- EXERCISE BRIEF -
In the account of early COVID-19 infections below, what fever did Tyler have when the doctor saw him?

- QUOTED PASSAGE -
▼

In retrospect, I began seeing COVID-19 infections in January. One stands out. Tyler is a student at Tulane University from Massachusetts. He gave me permission to use his name. Tyler sent me an email asking if he could come see me the following Monday. He had a fever and sounded awful on the phone. He added, “It is going around. Everybody at school is sick.” We arranged to meet that same day at my office. It was Saturday, Jan. 25. 

Tyler had what seemed like influenza in reverse. Typically, influenza hits like a freight train with the sudden onset of fever, chills, and muscle aches and pains. Patients often pinpoint the exact hour of their initial symptoms. Tyler described just the opposite. He had the insidious onset of a sore throat and cough that got worse over four to five days, culminating with a fever of 101.5 when he saw me. I diagnosed a post-influenzal bronchitis.

▲

- SOURCE INFORMATION -
▼

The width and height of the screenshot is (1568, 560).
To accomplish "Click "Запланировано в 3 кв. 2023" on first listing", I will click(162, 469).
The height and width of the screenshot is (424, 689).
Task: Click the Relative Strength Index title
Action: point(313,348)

▲

- RESULT OF THIS EXERCISE -
101.5